Stimmen diese Aussagen mit der Seite überein? Beantworte jede mit Ja oder Nein und führe die entscheidenden Worte der Seite wörtlich an.
1. Beim String-Array bleibt die Stelle 0 immer leer.
2. Das Newline landet nur bei nextInt() im Puffer, nicht bei nextDouble().
3. Als Abhilfe wird empfohlen, nach scan.nextInt() ein scan.nextLine() aufzurufen.

#### SEITE:
####
Wenn ich ein int-Array anstatt eines string-Arrays deklariere und nextInt() verwende funktioniert es.


----------



## Bobi (20. Apr 2017)

Ja mit int-Array funktioniert das habe ich schon überprüft, aber mit String-Array nicht. Die Schleife fengt erst ab 1 werte zu Speichern. 0 Stelle im Array bleibt immer lehr.


----------



## Robat (20. Apr 2017)

Das liegt daran, das bei `#nextInt()` das Newline im Puffer landet (passiert im übrigen auch mit nextDouble(),.. nextFoo() Methoden). Wenn du dann das nächste mal `#nextLine()` aufrufst wird der Puffer geleert und erst danach kannst du mit `#nextLine()` vernünftig weiter einlesen.

Dein Problem würde also gelöst werden wenn du nach dem Aufruf von `scan.nextInt()` einfach ein `scan.nextLine()` nachschiebst.
####
#### ERFASSTE DATEN:
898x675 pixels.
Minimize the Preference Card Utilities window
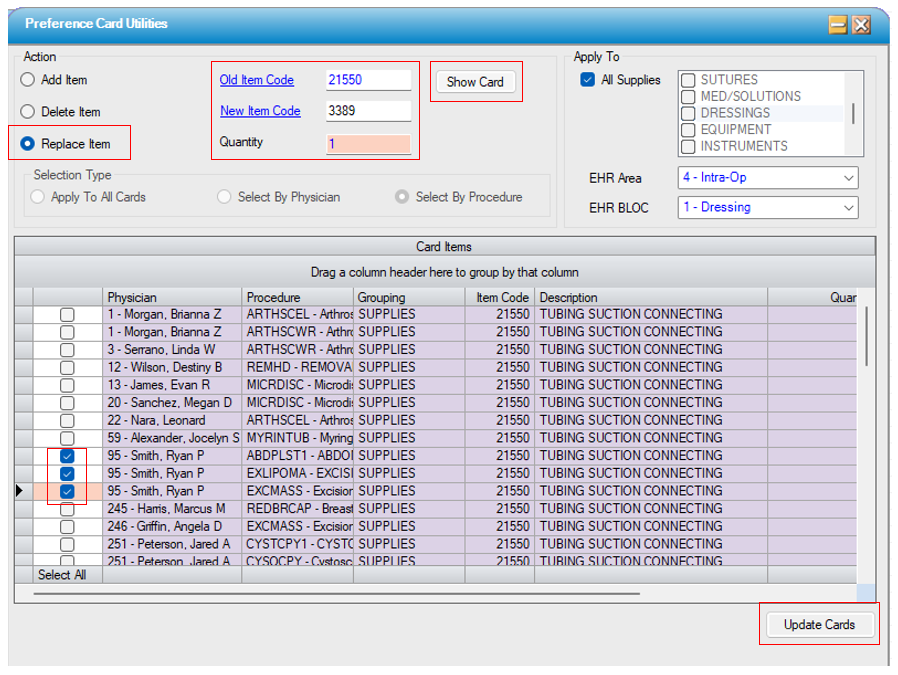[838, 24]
####
#### LÖSUNG:
1. Ja: „0 Stelle im Array bleibt immer lehr.“
2. Nein: „passiert im übrigen auch mit nextDouble(),.. nextFoo() Methoden“
3. Ja: „wenn du nach dem Aufruf von `scan.nextInt()` einfach ein `scan.nextLine()` nachschiebst“